As published in The Memphis Daily News, February 17, 2017, and in The Memphis News, February 18-24, 2017
WHEN PUBLIC GOES PRIVATE, WE HAVE IT BACKWARDS.
My kids and I know more about public schools and public school innovation than our brand-new secretary of education and voucher poster girl, Betsy DeVos, and our own state senator and voucher poster boy, Brian Kelsey.
We actually went to public schools, actually benefitting from the innovative thinking, planning and dedication of professional educators looking to advance public education. In my case, it was Memphis State Training School – now Campus School – with a couple of student teachers in every classroom, laboratories for the newest ideas and teaching techniques. For my children, it was the optional programs at Idlewild Elementary, Snowden Middle, and White Station, and interaction and relationship with and understanding of and respect for their city and who lives in it, top to bottom.

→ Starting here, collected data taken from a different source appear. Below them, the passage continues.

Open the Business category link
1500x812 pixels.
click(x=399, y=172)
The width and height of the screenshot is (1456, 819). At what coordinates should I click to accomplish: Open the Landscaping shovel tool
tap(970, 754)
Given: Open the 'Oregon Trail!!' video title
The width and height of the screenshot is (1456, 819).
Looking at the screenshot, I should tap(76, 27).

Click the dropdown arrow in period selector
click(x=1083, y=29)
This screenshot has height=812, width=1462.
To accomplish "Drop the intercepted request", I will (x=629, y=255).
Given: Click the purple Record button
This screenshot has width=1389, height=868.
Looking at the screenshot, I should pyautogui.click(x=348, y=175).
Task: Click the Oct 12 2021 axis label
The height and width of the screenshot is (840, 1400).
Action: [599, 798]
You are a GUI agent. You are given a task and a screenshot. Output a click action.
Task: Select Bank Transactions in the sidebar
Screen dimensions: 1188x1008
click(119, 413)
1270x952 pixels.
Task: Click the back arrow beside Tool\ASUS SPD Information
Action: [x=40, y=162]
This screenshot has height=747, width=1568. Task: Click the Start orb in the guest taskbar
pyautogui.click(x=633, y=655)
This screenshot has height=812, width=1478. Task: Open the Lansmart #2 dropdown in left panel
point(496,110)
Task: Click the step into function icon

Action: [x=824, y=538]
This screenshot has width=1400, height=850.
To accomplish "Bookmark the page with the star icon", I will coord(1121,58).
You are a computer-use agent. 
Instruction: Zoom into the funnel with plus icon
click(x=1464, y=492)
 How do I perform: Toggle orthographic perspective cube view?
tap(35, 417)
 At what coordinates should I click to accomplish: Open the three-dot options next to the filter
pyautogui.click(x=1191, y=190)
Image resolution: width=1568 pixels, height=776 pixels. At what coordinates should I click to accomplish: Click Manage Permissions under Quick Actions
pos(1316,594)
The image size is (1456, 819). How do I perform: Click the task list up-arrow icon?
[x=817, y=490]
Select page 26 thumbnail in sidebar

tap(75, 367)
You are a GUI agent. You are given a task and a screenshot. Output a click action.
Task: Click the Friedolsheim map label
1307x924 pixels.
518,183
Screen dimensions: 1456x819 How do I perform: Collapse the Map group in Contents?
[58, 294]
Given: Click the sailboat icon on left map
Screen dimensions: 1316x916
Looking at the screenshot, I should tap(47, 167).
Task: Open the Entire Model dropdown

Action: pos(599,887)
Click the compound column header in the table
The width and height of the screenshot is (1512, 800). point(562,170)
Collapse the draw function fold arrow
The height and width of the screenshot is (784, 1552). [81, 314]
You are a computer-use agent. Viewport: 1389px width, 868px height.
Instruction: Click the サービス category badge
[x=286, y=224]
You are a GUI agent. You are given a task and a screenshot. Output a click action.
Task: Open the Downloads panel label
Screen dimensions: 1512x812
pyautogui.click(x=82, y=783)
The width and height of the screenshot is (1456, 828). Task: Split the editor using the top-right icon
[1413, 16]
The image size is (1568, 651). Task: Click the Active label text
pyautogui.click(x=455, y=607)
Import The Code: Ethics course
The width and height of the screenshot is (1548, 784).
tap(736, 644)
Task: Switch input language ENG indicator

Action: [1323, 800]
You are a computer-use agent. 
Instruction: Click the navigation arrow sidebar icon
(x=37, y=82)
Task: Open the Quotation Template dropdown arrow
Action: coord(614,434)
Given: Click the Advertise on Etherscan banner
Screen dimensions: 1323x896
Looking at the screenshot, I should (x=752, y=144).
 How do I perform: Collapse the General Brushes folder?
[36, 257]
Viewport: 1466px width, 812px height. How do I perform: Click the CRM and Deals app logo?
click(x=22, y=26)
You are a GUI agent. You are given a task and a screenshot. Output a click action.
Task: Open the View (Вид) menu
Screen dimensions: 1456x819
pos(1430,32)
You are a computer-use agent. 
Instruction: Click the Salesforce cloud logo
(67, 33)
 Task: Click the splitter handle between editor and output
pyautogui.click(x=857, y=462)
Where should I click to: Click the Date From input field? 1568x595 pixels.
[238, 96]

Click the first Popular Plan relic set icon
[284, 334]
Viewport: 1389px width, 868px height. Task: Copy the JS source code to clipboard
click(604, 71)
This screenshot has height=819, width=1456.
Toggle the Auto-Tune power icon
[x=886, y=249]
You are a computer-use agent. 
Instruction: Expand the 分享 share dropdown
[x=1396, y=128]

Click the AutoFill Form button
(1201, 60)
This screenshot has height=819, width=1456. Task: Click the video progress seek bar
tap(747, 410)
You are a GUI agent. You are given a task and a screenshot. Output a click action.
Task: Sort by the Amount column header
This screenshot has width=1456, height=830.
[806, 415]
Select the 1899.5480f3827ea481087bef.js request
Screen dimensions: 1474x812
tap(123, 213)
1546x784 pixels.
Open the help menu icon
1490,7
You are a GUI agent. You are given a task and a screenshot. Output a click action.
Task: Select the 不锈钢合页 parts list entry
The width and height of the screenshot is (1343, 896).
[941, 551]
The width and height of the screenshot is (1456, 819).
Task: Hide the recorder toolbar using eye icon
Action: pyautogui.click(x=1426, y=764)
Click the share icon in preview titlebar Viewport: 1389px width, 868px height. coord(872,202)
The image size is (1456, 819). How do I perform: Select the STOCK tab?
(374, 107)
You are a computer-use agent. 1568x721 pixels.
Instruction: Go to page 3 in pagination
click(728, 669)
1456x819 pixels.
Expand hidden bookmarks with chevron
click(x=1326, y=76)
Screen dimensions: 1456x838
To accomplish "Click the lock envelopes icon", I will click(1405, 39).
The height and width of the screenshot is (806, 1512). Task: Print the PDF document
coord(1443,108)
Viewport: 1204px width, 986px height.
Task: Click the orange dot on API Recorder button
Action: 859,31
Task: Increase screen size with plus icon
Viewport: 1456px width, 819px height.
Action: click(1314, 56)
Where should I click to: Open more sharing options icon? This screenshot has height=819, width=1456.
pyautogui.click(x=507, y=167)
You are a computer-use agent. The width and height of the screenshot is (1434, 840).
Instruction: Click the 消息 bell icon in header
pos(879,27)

You don’t truly know a kid until you’ve raced each other down the same hallways, or traded lunches, or given yours to somebody who didn’t have one.
No, not every child in public schools is fortunate enough to land in an optional program or be in an experimental classroom, but what happens in those programs and classrooms, what happens when new ideas are tried in public schools, stays in public schools and serves as a model to potentially help every child in public schools.
When Betsy and Brian use our tax dollars on vouchers to send a few kids to private schools, they leave every other kid behind. Every one of those public dollars is spent, well, privately and whatever happens to those few children and how and what they’re taught remains private, the antithesis of the public process.
Retreat into private enclaves doesn’t solve any of our public problems.
What Christian Brothers University is doing is a lesson in how private/public partnerships can advance public education.
Rather than let the failing public school across the street continue to fail, the private university took it on. Working with – with is such a better word than against – Shelby County Schools, they turned Fairview Middle School into the Maxine Smith STEAM Academy, concentrating on Science, Technology, Engineering, Arts and Math – adding Arts to the STEM curriculum that is garnering praise across the country
As CBU President John Smarrelli told me, “Our students mentor their students, our faculty mentors their faculty, and everyone learns.
I’ll say. Students can end up with as many as 30 hours of college credits, and an immeasurable supply of self-worth – in short supply in so much of our city. Put another way, straight from the school’s pledge:
“The world is a better place because we were born.”
And CBU is doing it again. They are behind Crosstown High School, opening in the Crosstown Concourse in 2018 with as innovative an approach to public education as that “vertical urban village” is to inner city living.
CBU isn’t retreating into ivy-covered towers or private classrooms; they are publicly engaging in their city and committing their expertise to improve it.
We can learn a lot from that.
I’m a Memphian, and I vouch for public schools.